The code generates multiple types of outputs to support result analysis and application:
Intermediate Outputs:
Decomposed IMFs: A dictionary where each key is a variable name, and the value is a NumPy array of IMFs (shape: [number of IMFs, number of time steps]) ;
Aligned IMF groups: A list of subgroups, where each subgroup contains one IMF from the target variable and its aligned IMFs from related variables (structure consistent with Tables 4–7 in the paper) ;
Decomposition & alignment logs: Text file recording execution time (e.g., EMD decomposition time, KL divergence calculation time) for computational efficiency analysis .
Final Outputs:
The IMF grouping results of multivariate variables after independent decomposition and KL divergence alignment. Researchers can adapt any forecasting model based on these groupings.
- Limitations of Existing Methods
To achieve alignment of decomposed subsequences across multiple variables, the traditional Multivariate Empirical Mode Decomposition (MEMD) needs to relax decomposition quality constraints. This leads to the generation of low-quality and unnecessary frequency components, accompanied by a significant increase in computational overhead, ultimately impairing forecasting performance.
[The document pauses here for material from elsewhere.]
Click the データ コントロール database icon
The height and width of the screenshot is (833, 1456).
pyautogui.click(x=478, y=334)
- Core Innovations of MA-EMD
Independent High-Quality Decomposition: Each variable is decomposed independently using standard EMD, strictly ensuring the periodicity and envelope symmetry of IMFs and avoiding the quality loss associated with MEMD;
Target-Oriented Alignment Mechanism: Using the IMFs of the target variable as a reference, the frequency characteristics of IMFs are represented by the distribution of extremum intervals. KL divergence is employed to measure and match the frequency components of IMFs from other variables, enabling accurate alignment;
Partial Decomposition Optimization: A threshold ω is introduced to control the validity of IMFs, filtering out low-quality IMFs with too few extrema to balance the completeness of decomposition and the stability of forecasting.
- Model Framework
Data Standardization: Convert the multivariate time series into a format with zero mean and unit variance;
EMD Decomposition: Perform EMD on each variable independently to obtain a set of IMFs for each variable;
Frequency Alignment: Group the IMFs of related variables with those of the target variable based on KL divergence;
Sub-Model Training: Train an independent multivariate forecasting sub-model for each aligned IMF group;
Result Ensemble: Aggregate the prediction results of all sub-models to obtain the final forecast for the target variable.
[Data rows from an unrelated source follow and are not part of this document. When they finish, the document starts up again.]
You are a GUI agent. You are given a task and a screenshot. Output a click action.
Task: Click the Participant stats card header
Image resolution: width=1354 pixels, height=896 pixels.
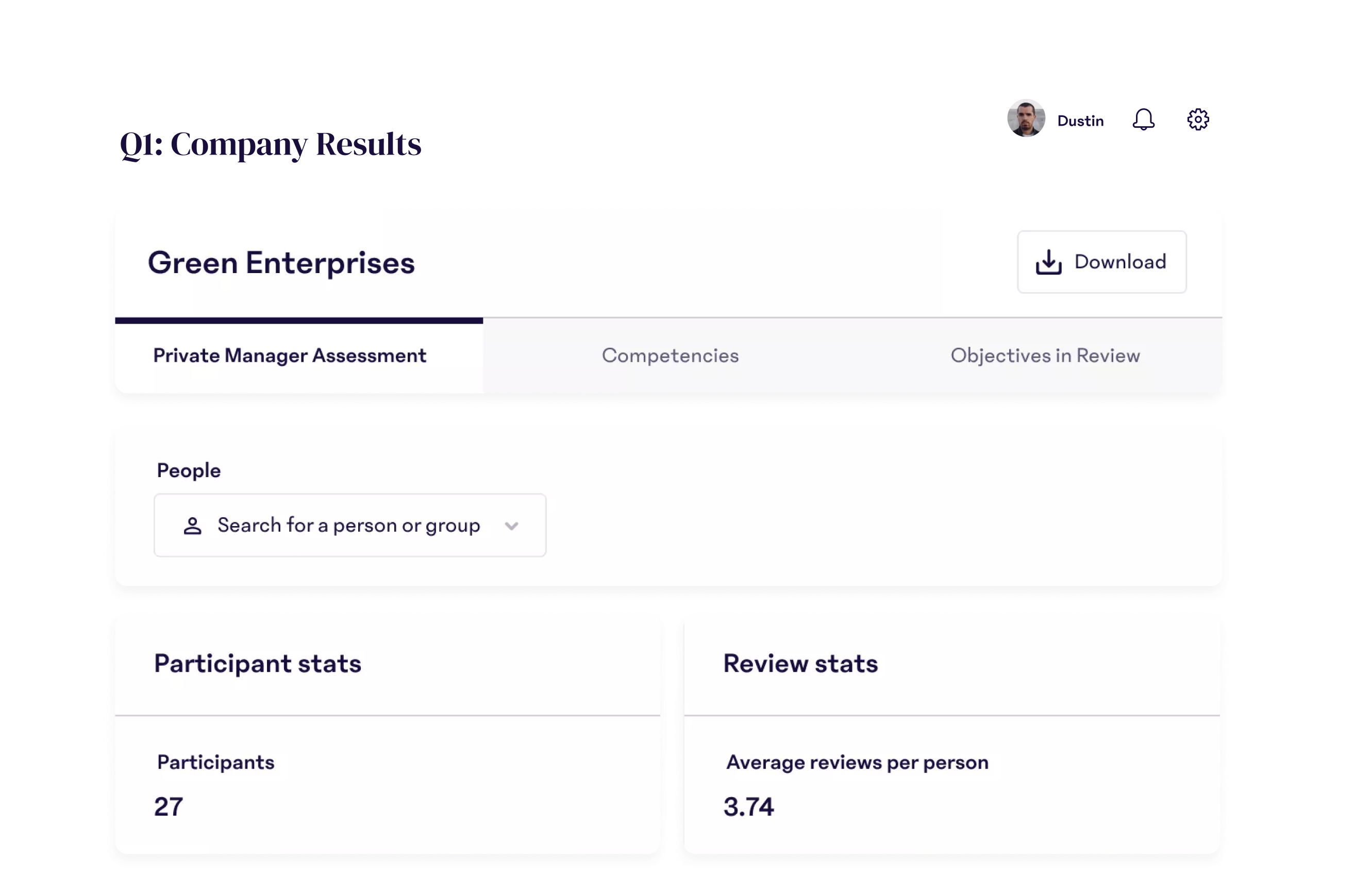[257, 664]
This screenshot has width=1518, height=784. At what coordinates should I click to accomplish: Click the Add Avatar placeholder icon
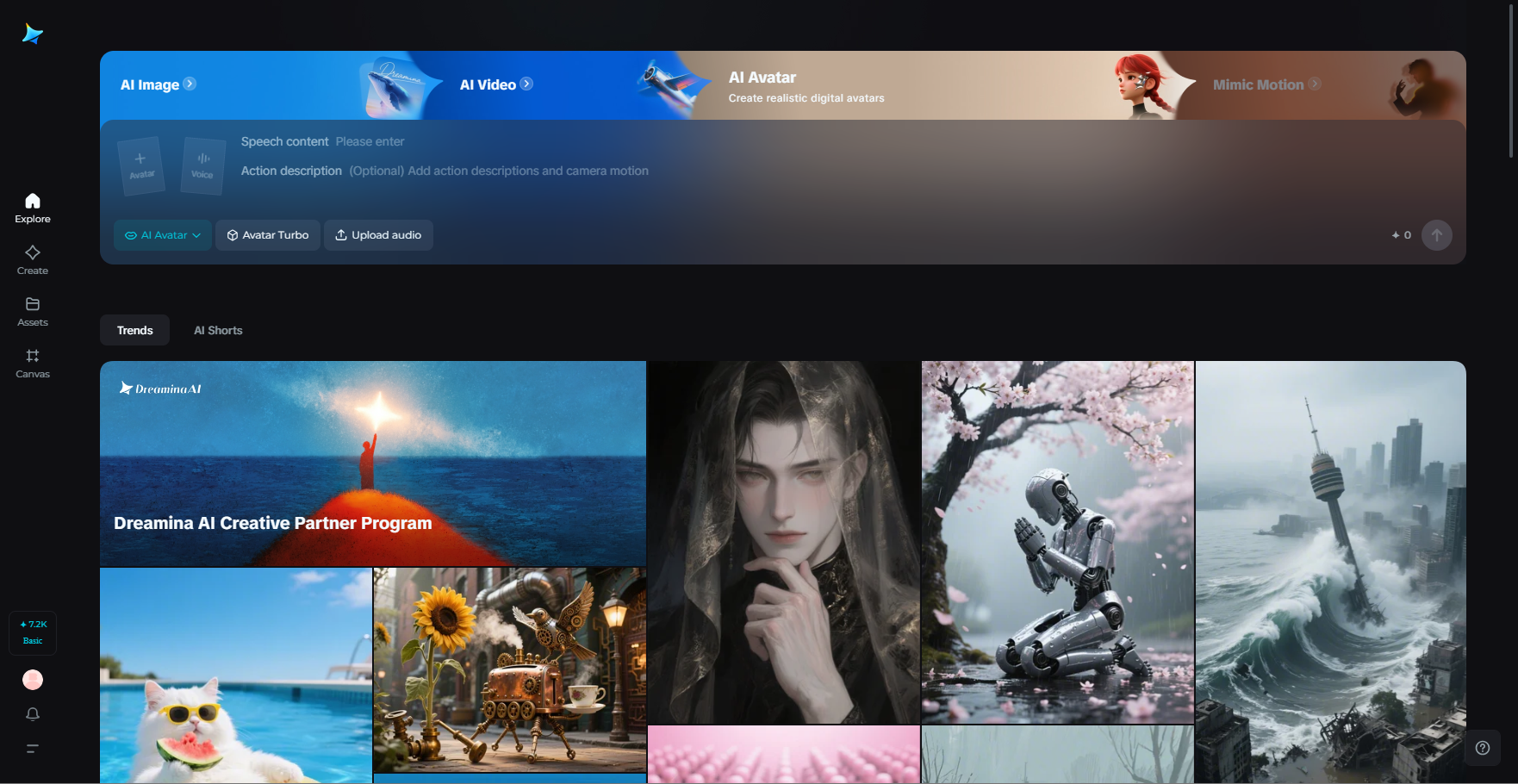coord(140,165)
Python Version: 3.7.3 (installation via Anaconda is recommended);
Development Tool: PyCharm 2019.2.3 (Community Edition, optional);
Hardware Support: An NVIDIA GPU (e.g., RTX 3090 Ti) is recommended to accelerate model training. The code can run on a CPU but with lower efficiency.
Install the following dependent packages using pip commands:
# Basic data processing and computation
pip install numpy pandas scipy
# EMD decomposition implementation
pip install PyEMD
# Machine learning model (SVR)
pip install scikit-learn
# Deep learning framework (LSTM)
pip install torch==1.7.1 # Compatible with Python 3.7; adjust the version according to GPU configuration
# Other tools
pip install matplotlib # Optional, for result visualization
The EMD implementation relies on the EMD module from the PyEMD library;
The MEMD implementation uses a Python port of the MATLAB version proposed by Rehman and Mandic (2010) (included in the code package, no additional installation required);
Hyperparameter optimization depends on GridSearchCV from scikit-learn; ensure this module is imported correctly.